What to do
In the MySQL server post below, reproduce word for word the stretch from "Archive for the" through "locking it up.".

Page
Archive for the ‘Sys Admin’ Category

MySQL Problems Update

Tuesday, June 15th, 2004

I’m still having trouble with our MySQL server. It stops responding at least once a day. I’ve tried just about everything I can think of. I even dumped all the databases, dropped them and imported all the data again. No luck. I think I’ll probably have to install the debug edition and try and figure out what’s locking it up.

MySQL Woes

Tuesday, June 8th, 2004

We’ve been having some trouble with our MySQL server running on the HPUX machine. It’s been crashing multiple times for the last few days. When it crashes it becomes completely unresponsive. No clients can connect and any clients that were connected don’t respond. I tried keeping a few windows open to monitor the processlist and extended-status but they didn’t help a whole lot when the server crashed (all values seemed normal when the crashes occurred). I was even unable to shutdown the server. I tried running the script to stop the server but the server wouldn’t respond to any kill commands. Basically the only thing I could do was kill the process with a “kill -9″ (NEVER A GOOD THING).

I’ve been watching the logs and I haven’t found anything out of the ordinary. Nothing significant in the error log. Nothing in the binary log and nothing in the query log file. I assumed it was one particular query that was killing the server but the last queries in the log files never matched. I checked the system log files and couldn’t find anything suspicious except for one thing. The server was restarted a few days ago for unknown reasons. I put in a ticket to engineering inquiring why the server had been restarted (assuming they’d made some changes). I got a response back indicating the server had crashed. I suspected the database might have some corruption problems due to the kill -9’s but it wasn’t until I learned the server had crashed that I thought corruptions could be the cause of the problem.

I decided to take the server down and run a myisamchk. It found quite a few errors. I ran it again with the –recover option. Just to be safe I then ran a CHECK TABLE [table name] EXTENDED on all the tables (MyISAM and Innodb) to verify they all had an “OK” status. They did. Hopefully this solved the problem. We’ll have to see how things go tomorrow.

(Some records)
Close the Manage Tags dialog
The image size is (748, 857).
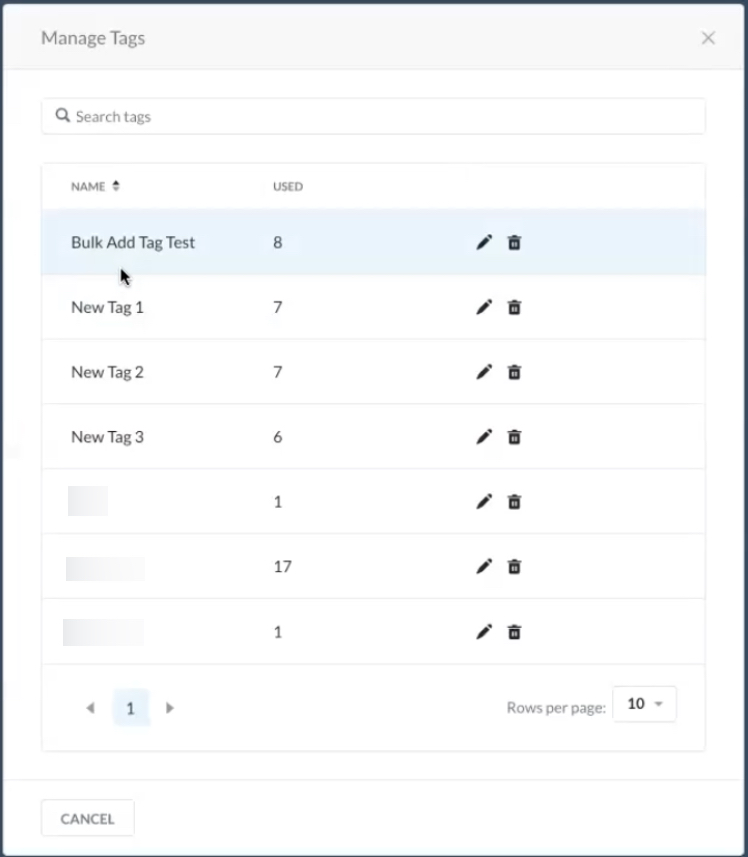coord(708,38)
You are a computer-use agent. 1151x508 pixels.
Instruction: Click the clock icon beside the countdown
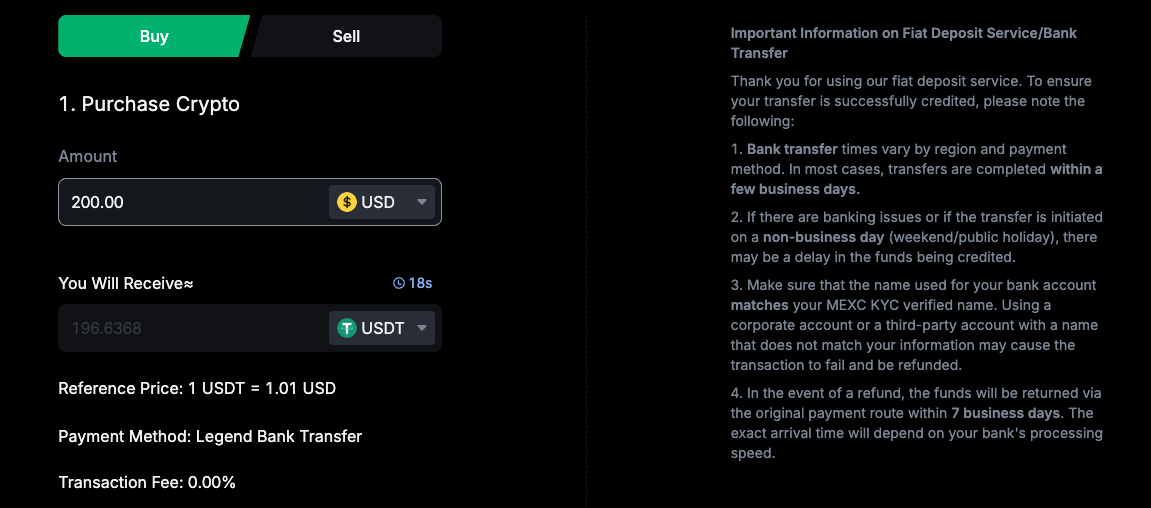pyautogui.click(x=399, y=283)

Response
Archive for the ‘Sys Admin’ Category

MySQL Problems Update

Tuesday, June 15th, 2004

I’m still having trouble with our MySQL server. It stops responding at least once a day. I’ve tried just about everything I can think of. I even dumped all the databases, dropped them and imported all the data again. No luck. I think I’ll probably have to install the debug edition and try and figure out what’s locking it up.